Problem requirements:
Here is a listing, set out below; repeat its lines from the one with "This screenshot has" to the last, both included, and leave out the pictures.

Dataset records:
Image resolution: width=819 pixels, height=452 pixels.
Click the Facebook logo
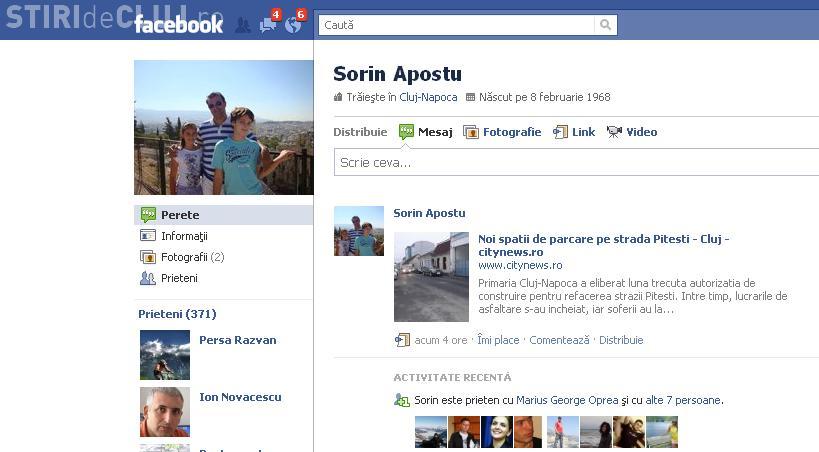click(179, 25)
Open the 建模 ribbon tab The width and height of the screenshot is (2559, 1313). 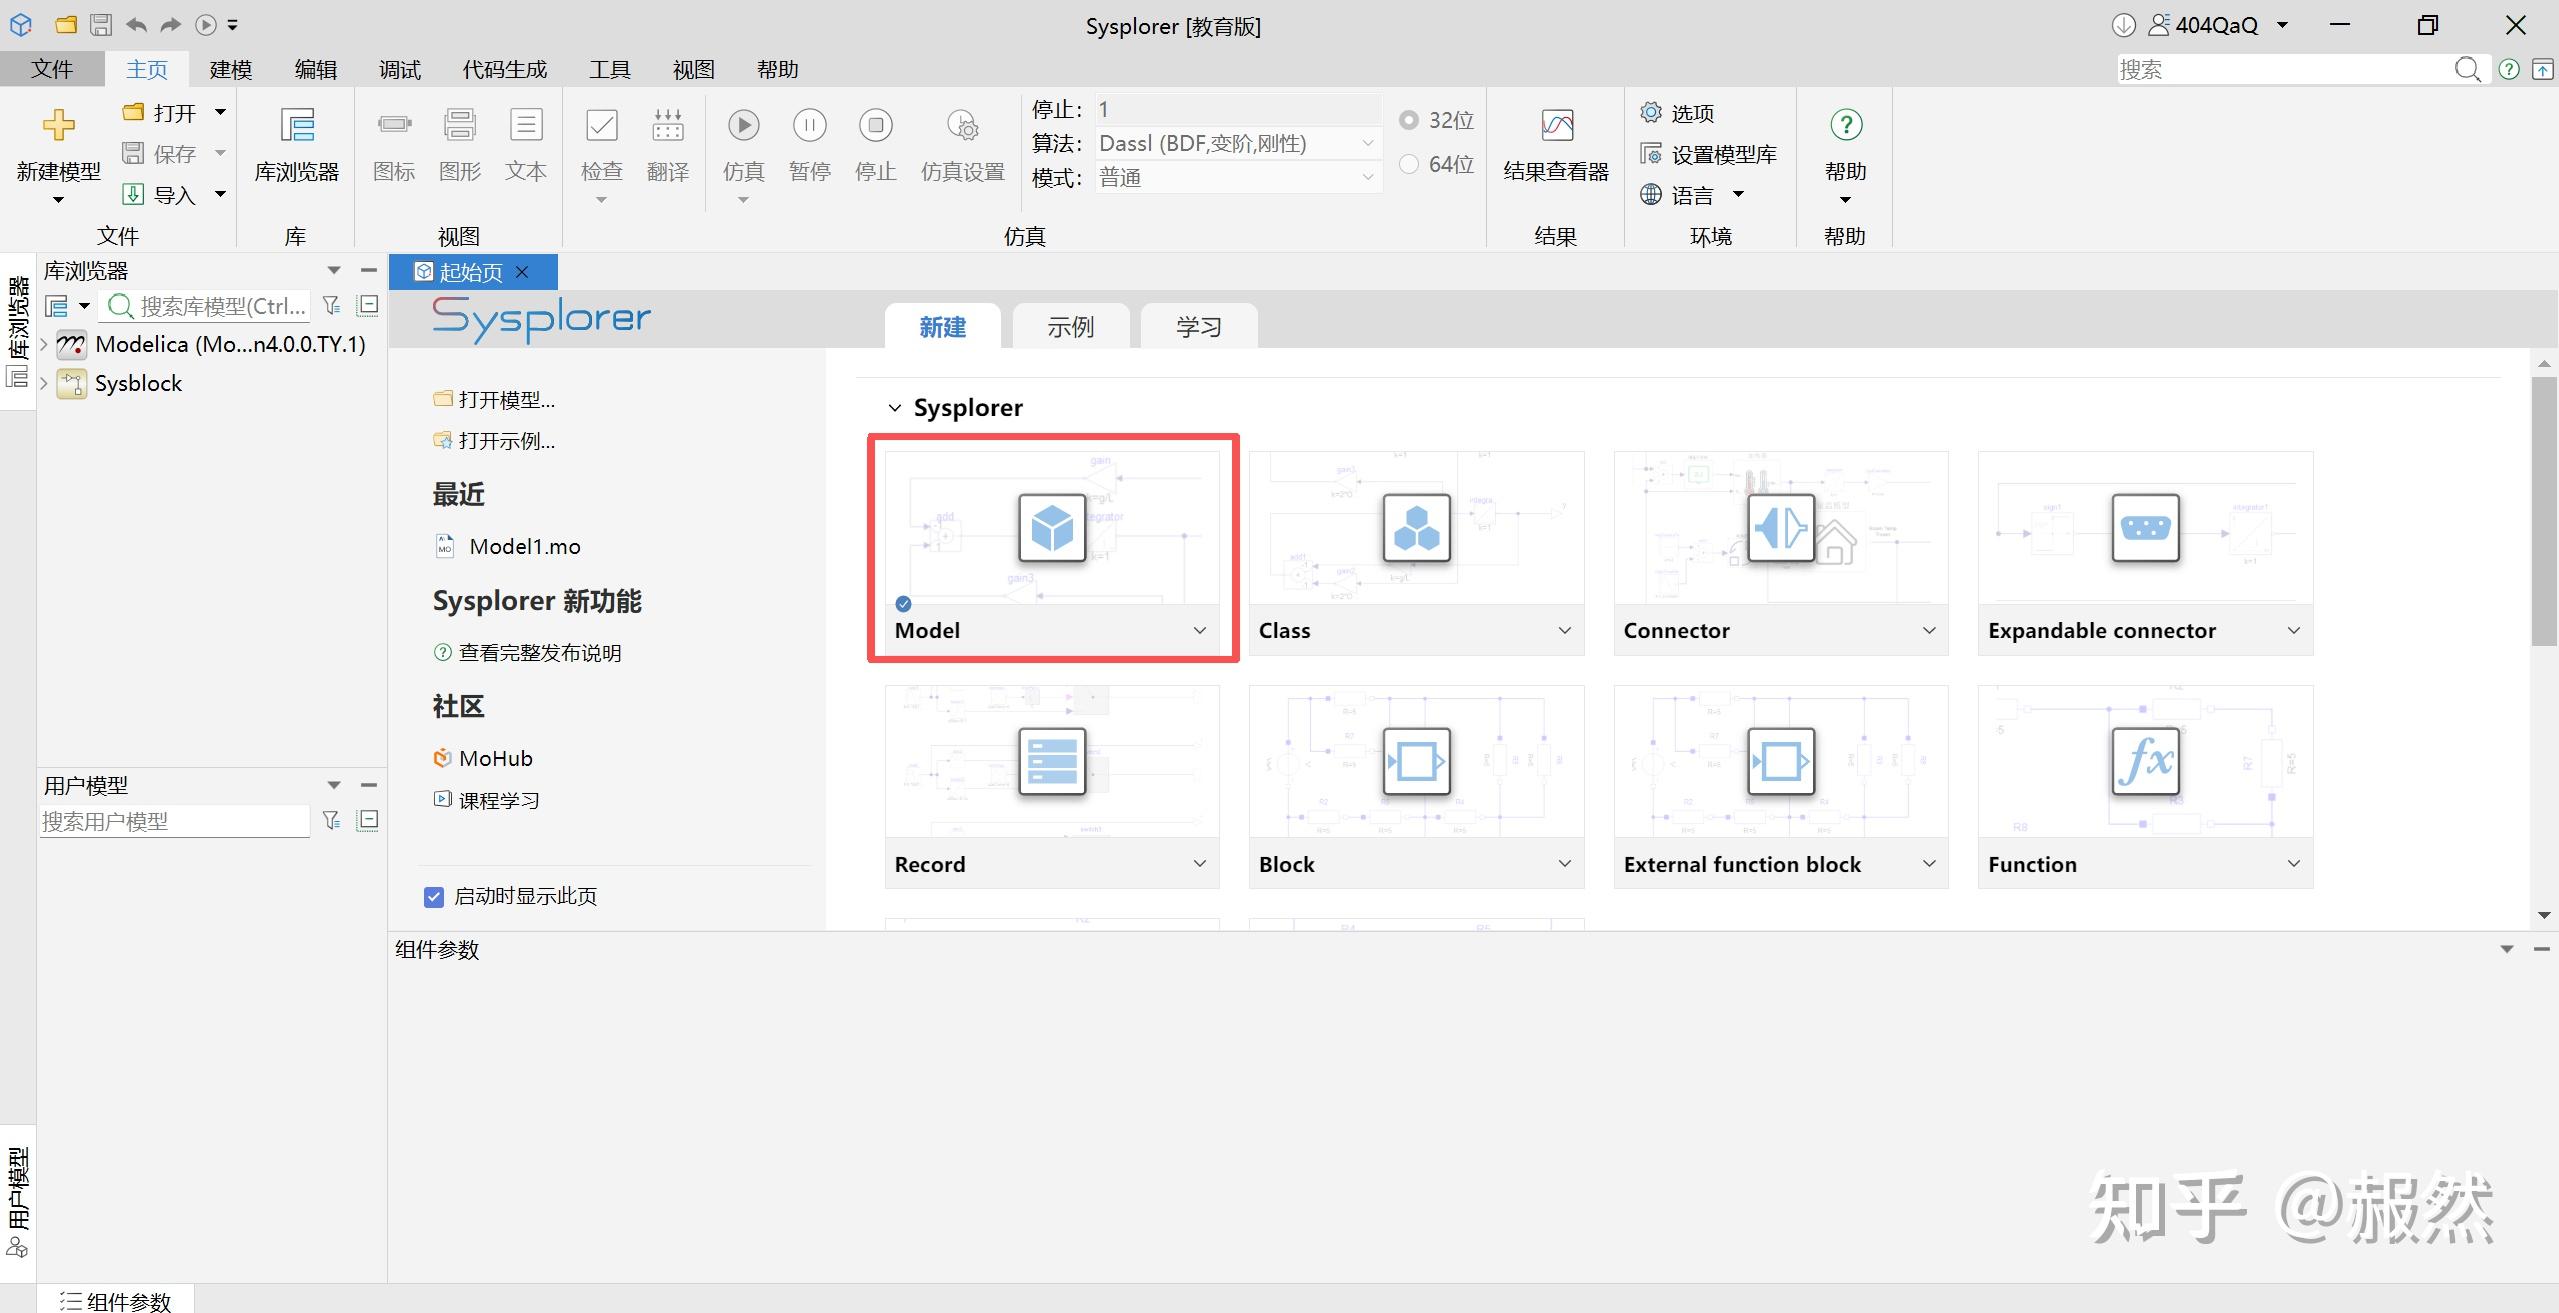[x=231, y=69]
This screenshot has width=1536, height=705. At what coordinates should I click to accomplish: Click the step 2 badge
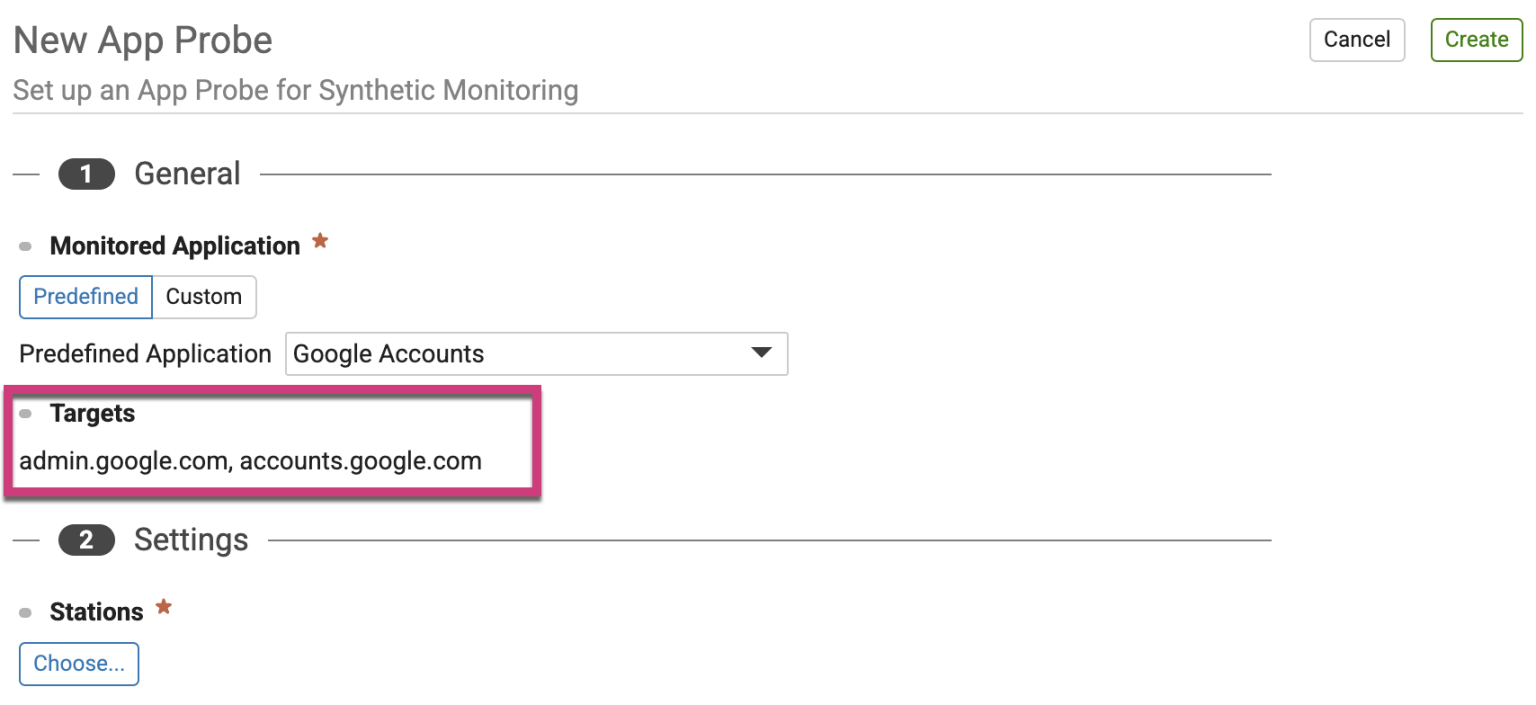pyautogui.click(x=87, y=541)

The completed task:
This screenshot has width=1536, height=705. At what coordinates should I click to accomplish: Click the step 2 badge
pyautogui.click(x=87, y=541)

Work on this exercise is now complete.